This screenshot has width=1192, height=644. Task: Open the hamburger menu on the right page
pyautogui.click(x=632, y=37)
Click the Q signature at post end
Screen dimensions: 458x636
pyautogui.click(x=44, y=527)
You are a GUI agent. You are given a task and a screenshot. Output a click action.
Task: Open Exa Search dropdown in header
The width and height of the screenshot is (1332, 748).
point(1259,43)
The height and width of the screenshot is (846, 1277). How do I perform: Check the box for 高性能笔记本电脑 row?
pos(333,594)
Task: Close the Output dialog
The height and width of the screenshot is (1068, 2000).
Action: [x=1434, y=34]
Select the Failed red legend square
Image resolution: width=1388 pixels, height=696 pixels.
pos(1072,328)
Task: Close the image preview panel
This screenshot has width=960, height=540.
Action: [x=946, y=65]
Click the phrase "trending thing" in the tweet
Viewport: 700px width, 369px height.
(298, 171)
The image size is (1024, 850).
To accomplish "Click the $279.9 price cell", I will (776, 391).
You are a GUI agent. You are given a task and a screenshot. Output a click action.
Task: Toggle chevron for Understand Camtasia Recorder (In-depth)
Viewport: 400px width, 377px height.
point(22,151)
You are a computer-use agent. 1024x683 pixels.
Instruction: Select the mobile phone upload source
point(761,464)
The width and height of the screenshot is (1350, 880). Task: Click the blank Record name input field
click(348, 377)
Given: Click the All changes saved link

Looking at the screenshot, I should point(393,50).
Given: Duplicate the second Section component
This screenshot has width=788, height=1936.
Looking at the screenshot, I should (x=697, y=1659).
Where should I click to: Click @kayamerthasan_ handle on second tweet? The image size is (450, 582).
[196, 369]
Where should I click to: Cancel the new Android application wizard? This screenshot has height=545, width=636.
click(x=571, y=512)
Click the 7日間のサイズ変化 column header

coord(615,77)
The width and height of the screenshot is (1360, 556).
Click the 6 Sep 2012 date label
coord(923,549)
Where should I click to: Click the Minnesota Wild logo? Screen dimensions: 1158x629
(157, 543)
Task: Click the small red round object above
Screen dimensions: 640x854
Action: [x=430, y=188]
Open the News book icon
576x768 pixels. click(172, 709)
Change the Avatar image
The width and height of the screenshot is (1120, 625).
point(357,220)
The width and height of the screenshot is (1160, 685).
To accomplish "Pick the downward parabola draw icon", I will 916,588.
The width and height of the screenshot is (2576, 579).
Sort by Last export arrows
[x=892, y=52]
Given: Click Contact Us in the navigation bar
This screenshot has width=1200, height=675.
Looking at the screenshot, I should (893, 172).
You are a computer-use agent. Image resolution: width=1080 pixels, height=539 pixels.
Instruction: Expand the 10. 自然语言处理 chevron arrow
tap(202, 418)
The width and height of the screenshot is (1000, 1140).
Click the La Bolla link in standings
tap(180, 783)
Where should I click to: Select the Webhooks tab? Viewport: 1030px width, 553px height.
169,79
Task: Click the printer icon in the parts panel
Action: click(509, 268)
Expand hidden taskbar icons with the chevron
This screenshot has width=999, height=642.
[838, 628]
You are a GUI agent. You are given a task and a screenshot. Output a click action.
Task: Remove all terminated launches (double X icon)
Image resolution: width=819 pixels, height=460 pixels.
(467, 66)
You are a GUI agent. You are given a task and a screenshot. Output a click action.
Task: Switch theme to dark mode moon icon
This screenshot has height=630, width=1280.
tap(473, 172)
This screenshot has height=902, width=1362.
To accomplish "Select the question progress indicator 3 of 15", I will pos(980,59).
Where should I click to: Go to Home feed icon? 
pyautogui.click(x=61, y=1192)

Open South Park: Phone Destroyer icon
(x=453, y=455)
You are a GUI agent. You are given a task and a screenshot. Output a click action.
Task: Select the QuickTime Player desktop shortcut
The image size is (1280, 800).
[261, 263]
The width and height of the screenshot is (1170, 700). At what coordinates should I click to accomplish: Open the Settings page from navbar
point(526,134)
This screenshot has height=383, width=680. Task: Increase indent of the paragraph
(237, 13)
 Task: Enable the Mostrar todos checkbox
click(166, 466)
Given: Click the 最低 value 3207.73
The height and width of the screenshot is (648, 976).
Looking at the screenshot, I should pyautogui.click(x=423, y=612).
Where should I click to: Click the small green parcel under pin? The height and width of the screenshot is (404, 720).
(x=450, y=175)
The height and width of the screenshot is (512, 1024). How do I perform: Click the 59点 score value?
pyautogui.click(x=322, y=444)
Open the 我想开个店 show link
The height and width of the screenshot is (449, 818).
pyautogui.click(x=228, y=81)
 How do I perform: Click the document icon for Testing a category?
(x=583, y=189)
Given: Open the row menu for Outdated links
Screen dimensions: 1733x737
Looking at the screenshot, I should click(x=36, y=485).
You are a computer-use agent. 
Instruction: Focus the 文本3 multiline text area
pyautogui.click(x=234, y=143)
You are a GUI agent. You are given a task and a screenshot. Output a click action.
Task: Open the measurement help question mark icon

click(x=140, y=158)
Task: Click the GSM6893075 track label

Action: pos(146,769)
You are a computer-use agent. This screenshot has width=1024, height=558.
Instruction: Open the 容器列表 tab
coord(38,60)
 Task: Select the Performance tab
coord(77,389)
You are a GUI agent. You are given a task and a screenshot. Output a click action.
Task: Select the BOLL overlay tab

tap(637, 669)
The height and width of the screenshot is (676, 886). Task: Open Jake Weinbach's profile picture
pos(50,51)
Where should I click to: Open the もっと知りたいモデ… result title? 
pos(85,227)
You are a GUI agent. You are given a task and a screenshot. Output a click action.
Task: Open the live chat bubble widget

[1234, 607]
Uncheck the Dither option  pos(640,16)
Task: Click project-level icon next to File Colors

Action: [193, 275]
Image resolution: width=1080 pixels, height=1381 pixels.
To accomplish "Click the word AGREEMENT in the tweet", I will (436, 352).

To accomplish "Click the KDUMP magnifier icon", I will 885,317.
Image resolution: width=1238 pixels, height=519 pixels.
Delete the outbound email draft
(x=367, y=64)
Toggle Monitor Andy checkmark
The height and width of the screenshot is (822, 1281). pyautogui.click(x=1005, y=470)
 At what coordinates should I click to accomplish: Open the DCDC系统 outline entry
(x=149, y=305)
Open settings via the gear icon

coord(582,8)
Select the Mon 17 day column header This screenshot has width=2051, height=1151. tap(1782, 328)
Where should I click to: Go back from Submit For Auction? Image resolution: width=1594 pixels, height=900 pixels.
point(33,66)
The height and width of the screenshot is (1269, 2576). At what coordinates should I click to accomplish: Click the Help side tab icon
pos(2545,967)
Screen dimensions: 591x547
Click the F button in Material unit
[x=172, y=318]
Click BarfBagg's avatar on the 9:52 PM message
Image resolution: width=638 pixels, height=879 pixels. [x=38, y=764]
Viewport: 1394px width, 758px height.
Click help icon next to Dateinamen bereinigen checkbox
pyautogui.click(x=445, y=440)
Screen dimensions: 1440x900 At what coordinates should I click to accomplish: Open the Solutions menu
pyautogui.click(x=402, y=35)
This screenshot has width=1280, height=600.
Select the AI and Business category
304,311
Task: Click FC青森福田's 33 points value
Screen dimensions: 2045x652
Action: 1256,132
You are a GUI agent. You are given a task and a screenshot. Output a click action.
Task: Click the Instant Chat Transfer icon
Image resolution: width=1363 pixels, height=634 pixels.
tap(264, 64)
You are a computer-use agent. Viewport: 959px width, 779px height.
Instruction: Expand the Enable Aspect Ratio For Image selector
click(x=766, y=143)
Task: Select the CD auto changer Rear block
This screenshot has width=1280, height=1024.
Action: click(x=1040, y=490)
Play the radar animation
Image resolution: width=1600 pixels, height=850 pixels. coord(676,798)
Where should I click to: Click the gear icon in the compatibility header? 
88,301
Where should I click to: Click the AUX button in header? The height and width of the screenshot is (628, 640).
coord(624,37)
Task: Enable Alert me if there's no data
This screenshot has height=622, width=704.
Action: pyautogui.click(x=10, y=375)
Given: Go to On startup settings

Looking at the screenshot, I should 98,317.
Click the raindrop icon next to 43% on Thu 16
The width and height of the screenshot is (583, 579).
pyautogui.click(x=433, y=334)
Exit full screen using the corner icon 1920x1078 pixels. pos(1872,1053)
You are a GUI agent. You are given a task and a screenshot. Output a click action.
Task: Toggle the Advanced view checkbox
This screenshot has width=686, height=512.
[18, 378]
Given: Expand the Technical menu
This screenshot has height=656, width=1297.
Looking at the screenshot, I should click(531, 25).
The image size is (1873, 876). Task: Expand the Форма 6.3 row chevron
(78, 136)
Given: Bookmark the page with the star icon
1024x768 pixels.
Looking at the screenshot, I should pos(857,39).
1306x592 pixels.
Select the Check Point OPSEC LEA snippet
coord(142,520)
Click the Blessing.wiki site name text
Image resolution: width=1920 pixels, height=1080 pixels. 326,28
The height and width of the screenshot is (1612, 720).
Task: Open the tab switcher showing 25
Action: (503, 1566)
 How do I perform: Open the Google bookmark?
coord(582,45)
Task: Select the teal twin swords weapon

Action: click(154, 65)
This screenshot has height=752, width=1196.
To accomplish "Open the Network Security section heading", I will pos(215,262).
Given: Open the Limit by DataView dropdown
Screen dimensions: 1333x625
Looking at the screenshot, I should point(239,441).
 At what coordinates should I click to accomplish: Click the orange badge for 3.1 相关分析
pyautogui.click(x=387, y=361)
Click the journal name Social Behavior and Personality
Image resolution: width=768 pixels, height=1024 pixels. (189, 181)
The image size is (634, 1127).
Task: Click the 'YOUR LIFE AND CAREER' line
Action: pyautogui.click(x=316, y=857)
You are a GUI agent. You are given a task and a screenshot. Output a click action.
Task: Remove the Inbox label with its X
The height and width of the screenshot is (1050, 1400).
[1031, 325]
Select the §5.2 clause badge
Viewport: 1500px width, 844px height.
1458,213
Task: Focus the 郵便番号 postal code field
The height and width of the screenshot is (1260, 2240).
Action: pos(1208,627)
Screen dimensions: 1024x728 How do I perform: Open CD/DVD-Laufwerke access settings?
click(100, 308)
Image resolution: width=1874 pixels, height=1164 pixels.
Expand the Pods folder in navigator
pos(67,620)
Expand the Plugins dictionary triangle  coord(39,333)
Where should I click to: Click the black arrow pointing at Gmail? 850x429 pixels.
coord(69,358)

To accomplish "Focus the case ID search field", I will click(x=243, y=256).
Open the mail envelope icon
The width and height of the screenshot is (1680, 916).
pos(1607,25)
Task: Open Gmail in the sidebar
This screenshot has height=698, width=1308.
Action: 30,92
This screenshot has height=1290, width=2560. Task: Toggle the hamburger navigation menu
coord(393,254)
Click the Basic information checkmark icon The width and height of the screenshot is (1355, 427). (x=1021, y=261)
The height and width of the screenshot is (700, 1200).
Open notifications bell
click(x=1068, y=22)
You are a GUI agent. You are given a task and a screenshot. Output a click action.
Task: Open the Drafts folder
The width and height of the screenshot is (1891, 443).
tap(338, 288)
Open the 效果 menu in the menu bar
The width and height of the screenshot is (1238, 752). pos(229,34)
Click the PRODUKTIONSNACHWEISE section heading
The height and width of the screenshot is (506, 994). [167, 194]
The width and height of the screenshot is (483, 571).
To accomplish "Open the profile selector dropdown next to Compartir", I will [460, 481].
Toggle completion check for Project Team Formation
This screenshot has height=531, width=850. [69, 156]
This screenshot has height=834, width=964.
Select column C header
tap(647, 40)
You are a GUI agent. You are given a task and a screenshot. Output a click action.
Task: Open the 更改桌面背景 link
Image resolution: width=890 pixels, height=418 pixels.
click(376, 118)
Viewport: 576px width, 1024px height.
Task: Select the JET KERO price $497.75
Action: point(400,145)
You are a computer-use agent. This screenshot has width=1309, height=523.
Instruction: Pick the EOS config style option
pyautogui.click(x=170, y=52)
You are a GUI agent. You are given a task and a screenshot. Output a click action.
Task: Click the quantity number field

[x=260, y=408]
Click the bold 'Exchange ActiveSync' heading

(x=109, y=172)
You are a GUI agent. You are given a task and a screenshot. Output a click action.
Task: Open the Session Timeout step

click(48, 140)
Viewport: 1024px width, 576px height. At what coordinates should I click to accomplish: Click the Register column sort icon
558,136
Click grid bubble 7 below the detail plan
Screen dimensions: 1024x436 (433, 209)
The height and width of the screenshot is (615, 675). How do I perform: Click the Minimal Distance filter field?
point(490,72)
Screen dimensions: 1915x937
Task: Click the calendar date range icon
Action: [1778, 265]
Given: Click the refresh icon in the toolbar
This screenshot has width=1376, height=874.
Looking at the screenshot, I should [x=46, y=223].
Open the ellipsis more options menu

WORK REQUEST:
Reproducing the whole listing above is not the task. Copy exactly only the lines from the one with "Change the Avatar image" to the one with "Given: Click Contact Us in the navigation bar", both kept.

RESULT OF THIS TASK:
Change the Avatar image
The width and height of the screenshot is (1120, 625).
point(357,220)
The width and height of the screenshot is (1160, 685).
To accomplish "Pick the downward parabola draw icon", I will 916,588.
The width and height of the screenshot is (2576, 579).
Sort by Last export arrows
[x=892, y=52]
Given: Click Contact Us in the navigation bar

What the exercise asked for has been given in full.